● Instructions to follow: The listing below contains a span that opens with the line containing "Acuerdo-descuento para clubs (584, 2198)" and closes with the line containing "Formulario de contacto (730, 2140)". Return that span exactly.

● Available records:

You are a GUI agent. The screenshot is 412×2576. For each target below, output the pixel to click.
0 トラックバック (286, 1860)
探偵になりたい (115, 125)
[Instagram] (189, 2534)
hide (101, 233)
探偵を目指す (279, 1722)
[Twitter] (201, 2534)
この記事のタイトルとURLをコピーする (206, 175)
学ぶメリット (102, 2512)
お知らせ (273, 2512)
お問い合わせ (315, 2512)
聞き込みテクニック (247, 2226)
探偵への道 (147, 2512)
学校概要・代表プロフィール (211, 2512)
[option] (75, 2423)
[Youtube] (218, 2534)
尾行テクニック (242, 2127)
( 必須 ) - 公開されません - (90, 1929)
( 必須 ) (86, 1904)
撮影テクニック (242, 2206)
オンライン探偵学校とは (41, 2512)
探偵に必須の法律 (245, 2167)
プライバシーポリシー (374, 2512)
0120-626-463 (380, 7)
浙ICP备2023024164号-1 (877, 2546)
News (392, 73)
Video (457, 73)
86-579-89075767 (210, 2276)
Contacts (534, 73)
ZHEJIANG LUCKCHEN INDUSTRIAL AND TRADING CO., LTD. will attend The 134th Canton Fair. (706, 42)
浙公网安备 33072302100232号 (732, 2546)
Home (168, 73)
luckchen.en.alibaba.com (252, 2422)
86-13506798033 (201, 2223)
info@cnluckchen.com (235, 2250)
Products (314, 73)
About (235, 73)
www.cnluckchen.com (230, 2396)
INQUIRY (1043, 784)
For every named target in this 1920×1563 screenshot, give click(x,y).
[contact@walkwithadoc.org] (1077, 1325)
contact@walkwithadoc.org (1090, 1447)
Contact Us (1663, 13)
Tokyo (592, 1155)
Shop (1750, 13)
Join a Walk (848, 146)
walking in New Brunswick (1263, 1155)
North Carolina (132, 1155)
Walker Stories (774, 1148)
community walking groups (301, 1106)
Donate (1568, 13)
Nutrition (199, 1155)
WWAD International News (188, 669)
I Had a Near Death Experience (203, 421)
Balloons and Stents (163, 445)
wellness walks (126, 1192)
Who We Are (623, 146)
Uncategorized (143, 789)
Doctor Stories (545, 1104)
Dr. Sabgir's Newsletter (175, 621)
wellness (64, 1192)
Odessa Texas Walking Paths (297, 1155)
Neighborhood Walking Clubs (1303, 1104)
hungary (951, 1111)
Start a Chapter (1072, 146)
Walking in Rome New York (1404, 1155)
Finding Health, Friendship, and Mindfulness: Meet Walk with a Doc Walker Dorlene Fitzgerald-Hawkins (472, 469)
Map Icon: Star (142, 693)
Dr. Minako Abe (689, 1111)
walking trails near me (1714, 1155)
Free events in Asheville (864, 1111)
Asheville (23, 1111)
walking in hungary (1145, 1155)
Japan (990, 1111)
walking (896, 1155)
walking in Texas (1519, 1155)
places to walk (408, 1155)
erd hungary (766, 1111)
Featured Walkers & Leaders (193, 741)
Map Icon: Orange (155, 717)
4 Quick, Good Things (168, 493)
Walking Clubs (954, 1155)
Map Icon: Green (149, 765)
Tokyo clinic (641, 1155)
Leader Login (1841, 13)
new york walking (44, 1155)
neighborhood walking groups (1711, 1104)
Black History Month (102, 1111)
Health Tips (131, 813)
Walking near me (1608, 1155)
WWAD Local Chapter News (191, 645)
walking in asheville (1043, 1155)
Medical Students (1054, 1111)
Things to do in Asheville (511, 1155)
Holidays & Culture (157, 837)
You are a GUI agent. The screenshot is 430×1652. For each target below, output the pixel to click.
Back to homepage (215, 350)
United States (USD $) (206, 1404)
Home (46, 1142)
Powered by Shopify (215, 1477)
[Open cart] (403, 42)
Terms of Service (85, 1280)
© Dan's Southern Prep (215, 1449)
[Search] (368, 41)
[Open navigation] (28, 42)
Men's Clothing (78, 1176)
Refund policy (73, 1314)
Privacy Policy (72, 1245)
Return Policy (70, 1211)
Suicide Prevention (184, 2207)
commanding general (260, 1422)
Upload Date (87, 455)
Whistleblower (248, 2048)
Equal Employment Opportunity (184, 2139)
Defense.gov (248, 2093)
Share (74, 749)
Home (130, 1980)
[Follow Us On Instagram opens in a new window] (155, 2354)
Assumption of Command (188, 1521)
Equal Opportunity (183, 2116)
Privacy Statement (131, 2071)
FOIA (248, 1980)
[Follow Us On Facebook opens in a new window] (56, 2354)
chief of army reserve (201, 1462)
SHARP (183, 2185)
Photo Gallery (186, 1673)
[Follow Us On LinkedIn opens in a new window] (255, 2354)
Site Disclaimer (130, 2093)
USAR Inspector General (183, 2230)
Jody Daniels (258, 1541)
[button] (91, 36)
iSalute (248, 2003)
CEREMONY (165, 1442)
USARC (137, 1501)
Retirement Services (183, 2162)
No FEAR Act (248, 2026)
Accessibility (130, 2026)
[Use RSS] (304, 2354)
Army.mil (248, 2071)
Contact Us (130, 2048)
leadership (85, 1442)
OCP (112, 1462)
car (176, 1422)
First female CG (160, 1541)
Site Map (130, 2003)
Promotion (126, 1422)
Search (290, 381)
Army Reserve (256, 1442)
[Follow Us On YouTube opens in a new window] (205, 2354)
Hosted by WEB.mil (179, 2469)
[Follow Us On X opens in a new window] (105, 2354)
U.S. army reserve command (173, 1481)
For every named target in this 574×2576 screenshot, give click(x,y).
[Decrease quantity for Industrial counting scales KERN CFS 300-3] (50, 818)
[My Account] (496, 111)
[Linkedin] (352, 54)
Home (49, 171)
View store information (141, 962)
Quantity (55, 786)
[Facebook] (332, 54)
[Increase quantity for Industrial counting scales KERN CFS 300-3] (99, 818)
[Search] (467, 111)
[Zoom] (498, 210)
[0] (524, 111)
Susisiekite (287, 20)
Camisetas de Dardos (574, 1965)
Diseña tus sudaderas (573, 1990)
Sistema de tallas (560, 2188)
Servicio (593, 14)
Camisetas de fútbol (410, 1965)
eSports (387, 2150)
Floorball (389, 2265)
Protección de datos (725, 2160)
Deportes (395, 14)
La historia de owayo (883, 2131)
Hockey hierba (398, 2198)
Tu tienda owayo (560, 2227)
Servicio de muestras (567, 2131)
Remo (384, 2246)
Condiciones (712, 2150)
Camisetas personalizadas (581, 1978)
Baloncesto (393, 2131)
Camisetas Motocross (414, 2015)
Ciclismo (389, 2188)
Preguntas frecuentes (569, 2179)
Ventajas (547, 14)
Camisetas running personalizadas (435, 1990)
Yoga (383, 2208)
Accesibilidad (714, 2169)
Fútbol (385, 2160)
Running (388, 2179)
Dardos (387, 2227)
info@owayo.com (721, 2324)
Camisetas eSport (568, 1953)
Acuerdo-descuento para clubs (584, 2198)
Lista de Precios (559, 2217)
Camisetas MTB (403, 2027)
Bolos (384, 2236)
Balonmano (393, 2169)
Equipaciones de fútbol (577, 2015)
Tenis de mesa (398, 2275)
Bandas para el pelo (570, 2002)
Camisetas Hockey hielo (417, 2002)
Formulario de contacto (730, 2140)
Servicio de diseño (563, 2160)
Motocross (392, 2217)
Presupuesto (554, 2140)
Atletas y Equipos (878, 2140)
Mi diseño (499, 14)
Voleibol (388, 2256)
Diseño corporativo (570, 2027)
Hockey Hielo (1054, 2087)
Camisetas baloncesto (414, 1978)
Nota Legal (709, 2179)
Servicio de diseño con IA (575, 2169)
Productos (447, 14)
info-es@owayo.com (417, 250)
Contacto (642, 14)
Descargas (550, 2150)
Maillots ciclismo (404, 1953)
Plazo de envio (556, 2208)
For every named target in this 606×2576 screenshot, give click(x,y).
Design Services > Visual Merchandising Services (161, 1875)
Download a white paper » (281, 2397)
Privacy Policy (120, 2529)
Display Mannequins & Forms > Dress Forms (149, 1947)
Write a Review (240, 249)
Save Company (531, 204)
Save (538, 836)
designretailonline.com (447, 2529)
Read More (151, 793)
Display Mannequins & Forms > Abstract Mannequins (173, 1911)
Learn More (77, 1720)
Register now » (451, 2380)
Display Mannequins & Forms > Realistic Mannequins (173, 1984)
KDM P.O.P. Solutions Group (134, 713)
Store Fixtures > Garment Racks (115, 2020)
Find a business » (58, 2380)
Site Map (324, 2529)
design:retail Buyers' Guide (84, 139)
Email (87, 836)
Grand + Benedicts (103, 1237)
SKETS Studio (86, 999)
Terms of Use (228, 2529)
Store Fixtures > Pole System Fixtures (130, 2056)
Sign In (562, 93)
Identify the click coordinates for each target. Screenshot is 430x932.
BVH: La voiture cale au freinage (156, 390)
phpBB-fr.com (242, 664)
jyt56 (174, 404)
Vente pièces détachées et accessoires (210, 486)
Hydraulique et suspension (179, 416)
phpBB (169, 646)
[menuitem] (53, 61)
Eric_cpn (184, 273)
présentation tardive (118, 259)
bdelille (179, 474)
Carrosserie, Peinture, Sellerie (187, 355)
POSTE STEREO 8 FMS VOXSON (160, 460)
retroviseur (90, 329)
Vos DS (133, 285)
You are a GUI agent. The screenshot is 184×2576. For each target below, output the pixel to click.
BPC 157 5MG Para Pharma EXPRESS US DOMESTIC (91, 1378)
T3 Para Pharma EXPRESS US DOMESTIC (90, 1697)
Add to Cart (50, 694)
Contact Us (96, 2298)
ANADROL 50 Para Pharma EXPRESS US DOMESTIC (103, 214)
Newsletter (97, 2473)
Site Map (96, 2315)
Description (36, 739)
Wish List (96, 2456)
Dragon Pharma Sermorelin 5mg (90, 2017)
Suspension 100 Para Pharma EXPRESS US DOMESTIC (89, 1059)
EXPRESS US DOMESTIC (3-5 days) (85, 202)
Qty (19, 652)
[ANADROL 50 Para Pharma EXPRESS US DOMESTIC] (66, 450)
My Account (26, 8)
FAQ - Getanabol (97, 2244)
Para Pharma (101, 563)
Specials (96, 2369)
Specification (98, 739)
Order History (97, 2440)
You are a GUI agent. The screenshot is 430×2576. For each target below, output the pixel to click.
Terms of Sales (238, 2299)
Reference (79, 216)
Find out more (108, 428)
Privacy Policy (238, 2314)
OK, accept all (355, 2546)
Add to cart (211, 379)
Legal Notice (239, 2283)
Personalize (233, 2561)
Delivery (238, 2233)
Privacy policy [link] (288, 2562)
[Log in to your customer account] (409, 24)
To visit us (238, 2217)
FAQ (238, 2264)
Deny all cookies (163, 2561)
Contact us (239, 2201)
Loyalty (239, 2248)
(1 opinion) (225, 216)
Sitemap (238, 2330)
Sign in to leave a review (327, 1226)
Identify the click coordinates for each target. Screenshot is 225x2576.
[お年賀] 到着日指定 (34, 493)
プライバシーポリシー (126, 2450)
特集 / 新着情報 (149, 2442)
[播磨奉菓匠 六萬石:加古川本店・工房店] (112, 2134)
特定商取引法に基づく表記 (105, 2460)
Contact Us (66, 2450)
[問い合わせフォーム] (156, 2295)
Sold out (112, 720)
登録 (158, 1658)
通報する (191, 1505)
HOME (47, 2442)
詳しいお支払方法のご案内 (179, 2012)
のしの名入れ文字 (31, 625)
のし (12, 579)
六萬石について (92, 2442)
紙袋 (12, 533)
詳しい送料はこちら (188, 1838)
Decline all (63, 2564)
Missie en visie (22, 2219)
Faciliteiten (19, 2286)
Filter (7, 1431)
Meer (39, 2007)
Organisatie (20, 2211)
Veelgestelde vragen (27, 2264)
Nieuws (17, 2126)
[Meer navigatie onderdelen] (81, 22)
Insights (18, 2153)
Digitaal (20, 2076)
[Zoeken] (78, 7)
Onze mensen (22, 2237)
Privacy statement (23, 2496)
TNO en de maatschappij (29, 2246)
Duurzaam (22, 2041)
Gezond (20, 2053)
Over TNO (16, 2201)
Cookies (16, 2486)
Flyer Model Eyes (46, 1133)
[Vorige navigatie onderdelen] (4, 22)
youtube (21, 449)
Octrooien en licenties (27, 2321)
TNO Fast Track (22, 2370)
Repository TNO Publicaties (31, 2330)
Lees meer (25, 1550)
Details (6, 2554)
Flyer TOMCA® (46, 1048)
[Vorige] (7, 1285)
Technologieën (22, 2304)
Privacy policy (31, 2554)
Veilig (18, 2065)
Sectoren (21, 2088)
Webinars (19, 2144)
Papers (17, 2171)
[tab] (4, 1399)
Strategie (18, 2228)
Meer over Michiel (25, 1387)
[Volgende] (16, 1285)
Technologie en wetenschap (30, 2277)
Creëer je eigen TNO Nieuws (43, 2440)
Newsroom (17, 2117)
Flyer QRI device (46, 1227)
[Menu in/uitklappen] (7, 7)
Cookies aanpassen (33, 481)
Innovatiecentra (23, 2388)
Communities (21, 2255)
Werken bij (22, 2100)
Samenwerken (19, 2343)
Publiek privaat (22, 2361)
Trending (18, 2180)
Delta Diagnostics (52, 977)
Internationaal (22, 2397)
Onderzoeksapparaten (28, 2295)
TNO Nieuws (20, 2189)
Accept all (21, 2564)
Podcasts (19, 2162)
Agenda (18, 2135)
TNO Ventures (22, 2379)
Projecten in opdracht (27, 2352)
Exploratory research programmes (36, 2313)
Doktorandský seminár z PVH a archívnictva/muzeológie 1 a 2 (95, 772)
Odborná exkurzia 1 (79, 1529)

● Written response:
Acuerdo-descuento para clubs (584, 2198)
Lista de Precios (559, 2217)
Camisetas MTB (403, 2027)
Bolos (384, 2236)
Balonmano (393, 2169)
Equipaciones de fútbol (577, 2015)
Tenis de mesa (398, 2275)
Bandas para el pelo (570, 2002)
Camisetas Hockey hielo (417, 2002)
Formulario de contacto (730, 2140)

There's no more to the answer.